* **Work required**:
If a line in the entries below includes the string "computer", copy it out.
▬▬▬
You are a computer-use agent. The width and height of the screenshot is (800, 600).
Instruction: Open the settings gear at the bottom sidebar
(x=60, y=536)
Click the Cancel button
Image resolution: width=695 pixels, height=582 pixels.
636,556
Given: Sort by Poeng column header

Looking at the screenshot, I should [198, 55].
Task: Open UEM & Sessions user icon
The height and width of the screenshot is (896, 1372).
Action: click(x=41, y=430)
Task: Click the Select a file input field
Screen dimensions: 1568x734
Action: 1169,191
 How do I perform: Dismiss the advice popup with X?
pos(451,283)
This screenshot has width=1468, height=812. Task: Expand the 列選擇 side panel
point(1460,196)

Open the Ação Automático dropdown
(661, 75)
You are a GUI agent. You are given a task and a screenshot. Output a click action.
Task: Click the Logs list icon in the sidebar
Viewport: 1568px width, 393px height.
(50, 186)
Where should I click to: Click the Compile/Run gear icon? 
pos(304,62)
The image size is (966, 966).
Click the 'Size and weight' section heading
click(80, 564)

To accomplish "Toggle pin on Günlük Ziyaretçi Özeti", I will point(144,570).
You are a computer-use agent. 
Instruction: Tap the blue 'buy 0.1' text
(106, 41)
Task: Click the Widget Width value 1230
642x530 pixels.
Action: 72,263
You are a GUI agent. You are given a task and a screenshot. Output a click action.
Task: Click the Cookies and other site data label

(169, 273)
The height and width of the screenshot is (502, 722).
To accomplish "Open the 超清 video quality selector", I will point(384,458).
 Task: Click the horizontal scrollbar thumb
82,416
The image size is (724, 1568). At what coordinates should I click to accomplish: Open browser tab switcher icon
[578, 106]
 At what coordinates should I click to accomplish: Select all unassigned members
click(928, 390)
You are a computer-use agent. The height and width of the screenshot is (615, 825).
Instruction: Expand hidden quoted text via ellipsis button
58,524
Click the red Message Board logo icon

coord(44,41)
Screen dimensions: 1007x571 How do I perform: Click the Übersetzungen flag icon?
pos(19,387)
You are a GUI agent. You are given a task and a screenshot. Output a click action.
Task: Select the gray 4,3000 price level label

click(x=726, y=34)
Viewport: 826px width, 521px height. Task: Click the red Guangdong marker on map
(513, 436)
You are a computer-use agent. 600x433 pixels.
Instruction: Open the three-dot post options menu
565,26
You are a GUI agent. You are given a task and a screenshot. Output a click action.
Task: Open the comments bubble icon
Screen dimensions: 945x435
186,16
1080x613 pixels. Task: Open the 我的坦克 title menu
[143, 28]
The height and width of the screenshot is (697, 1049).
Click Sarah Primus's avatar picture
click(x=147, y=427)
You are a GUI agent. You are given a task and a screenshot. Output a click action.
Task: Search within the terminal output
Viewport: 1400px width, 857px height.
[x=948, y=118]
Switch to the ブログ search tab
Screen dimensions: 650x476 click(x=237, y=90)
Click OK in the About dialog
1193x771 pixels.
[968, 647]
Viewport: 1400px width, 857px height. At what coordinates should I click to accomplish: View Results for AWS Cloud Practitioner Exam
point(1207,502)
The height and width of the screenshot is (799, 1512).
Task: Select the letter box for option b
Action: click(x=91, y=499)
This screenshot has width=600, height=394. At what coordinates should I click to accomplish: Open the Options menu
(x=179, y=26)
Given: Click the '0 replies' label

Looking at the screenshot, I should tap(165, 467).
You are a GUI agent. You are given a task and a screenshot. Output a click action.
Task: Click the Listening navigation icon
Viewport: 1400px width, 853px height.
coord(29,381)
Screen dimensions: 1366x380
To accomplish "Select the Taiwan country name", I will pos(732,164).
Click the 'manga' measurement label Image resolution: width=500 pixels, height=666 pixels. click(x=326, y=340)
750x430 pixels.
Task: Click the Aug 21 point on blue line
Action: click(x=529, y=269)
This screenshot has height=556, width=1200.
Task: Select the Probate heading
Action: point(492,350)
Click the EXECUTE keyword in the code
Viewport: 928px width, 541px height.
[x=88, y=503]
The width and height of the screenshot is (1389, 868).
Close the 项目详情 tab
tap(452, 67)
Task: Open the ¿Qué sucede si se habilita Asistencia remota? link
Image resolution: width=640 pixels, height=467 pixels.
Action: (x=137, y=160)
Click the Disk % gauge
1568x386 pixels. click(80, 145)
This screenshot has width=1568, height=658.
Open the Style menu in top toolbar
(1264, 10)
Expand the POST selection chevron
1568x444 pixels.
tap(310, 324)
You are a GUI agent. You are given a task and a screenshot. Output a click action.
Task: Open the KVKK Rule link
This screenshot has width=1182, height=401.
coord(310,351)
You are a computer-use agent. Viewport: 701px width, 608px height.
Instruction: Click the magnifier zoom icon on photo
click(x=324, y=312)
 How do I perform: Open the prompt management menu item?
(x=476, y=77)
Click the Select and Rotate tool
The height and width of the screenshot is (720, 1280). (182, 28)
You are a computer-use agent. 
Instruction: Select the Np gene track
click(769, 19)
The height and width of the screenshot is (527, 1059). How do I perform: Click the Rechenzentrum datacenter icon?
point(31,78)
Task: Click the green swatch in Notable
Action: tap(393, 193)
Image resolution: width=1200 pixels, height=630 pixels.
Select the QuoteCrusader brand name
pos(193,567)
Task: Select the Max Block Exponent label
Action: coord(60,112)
▬▬▬
* **Solution**:
You are a computer-use agent. The width and height of the screenshot is (800, 600).
You are a computer-use agent. 
You are a computer-use agent. The height and width of the screenshot is (615, 825).
You are a computer-use agent. 600x433 pixels.
You are a computer-use agent. Viewport: 701px width, 608px height.
You are a computer-use agent. 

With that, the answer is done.